Ignoring ending comments is an interesting complication. I'm not sure what
I think about it.
> _______________________________________________
> dev-js-sourcemap mailing list
> dev-js-s...@lists.mozilla.org
> https://lists.mozilla.org/listinfo/dev-js-sourcemap
>

Brian Slesinsky

unread,
Jun 9, 2014, 11:44:02 PM6/9/14
to John Lenz, Andy Sterland, dev-js-s...@lists.mozilla.org, Ron Buckton
I wonder if it would make as much sense for the comment at the end of the
JavaScript file to have the checksum of its sourcemap? The debugger would
then use this as a key to look up the proper sourcemap in a
content-addressable database somehow.

This would get us away from using URL's which is convenient in some ways;
the sourcemap and source files can be stored in a private or public
repository and the debugger configured to look up sourcemaps there.

But I'm not sure which use cases you're thinking about. What does
"unrelated" when you say "a source map unrelated to either the source or
generated files?" Surely there's some relationship or it wouldn't work.

- Brian

Andy Sterland

unread,
Jun 10, 2014, 1:23:16 AM6/10/14
to Brian Slesinsky, John Lenz, dev-js-s...@lists.mozilla.org, Ron Buckton
(Not sure if convention on the group is for inline commenting or top posting...)

Re: Dealing with normalized line endings
I’m not sure what to do in this case. Naively I was imagining that the checksum would be calculated without any extra transformation on the input to take into account line ending normalization. The checksum would take the input as a JavaScript string. In general I think the source map would either have to be explicit that a transformation happened or, by default, assume that none happened.

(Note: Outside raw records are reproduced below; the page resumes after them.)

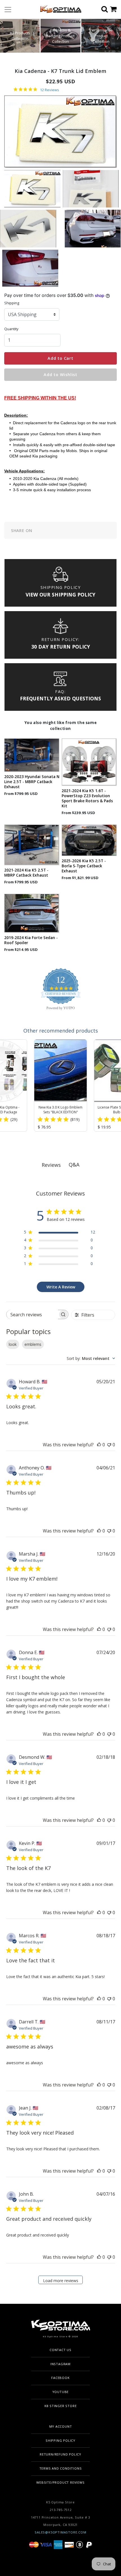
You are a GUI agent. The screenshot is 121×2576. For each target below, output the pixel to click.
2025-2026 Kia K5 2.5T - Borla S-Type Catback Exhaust (84, 865)
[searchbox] (32, 1314)
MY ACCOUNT (60, 2426)
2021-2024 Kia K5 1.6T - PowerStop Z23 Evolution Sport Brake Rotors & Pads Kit (87, 798)
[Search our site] (105, 10)
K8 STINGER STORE (60, 2406)
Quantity (11, 328)
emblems (32, 1344)
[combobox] (91, 1358)
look (13, 1344)
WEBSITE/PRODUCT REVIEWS (60, 2482)
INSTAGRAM (60, 2364)
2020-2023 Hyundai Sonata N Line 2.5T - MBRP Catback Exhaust (31, 781)
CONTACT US (60, 2350)
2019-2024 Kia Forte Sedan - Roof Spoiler (31, 940)
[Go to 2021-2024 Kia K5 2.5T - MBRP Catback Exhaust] (31, 845)
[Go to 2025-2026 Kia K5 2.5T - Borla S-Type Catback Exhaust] (89, 840)
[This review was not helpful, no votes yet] (109, 1445)
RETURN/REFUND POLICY (60, 2454)
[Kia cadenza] (91, 188)
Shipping (11, 302)
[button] (118, 36)
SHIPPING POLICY (60, 2440)
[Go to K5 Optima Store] (58, 9)
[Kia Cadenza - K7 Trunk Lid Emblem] (93, 228)
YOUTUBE (60, 2392)
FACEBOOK (60, 2378)
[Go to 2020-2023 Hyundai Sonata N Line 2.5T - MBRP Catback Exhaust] (31, 755)
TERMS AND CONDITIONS (60, 2468)
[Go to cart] (115, 10)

Though ultimately a consumer of the checksum could run the checksum with both normalized and not-so-normalized endings and if either match run with it. Though it kind of defeats the purpose of specifying it but having more permissive clients would still get the same end result as the chance of hash collisions would be so low but perf would be a pain as the combination of all the ‘permissive’ states could quickly get out of hand ☺. So probably not a great idea.

Re: Checksum in comment
I think that ignoring end comments is something that F12 would do simply to be more permissive rather than something that the spec would even need to cover.

Re: Checksum in file
Having the checksum in the URL would help validate that a source map is for that file but I think we’d still need something to verify that the sources are for the source map. Though for our scenarios I think we still need to have something that is encapsulated in the source map. A solution that requires the developer to ship the comment at the end of the file would lock out developers who need to debug in cases where they can’t have comments in the file (say on a production server with comments stripped).

Re: Unrelated files
By unrelated I meant that an sourcemap chosen by a developer from the debugger may not be for the generated file or the source file. In the case of the generated file an example of where it would be broken is if the developer picked the sourcemap for a different version of the generated file. In the case of source files the most common broken, unrelated, use case is also likely to be mismatched versions. For example if the developer updated the generated file on the server but not the source files the relative paths might all resolve and files would be fetched but the source files wouldn’t match the actual source files. In both cases if the files don’t match it can be a very subtle issue for a developer to spot thus the need to programmatically verify the symbols are for the right files.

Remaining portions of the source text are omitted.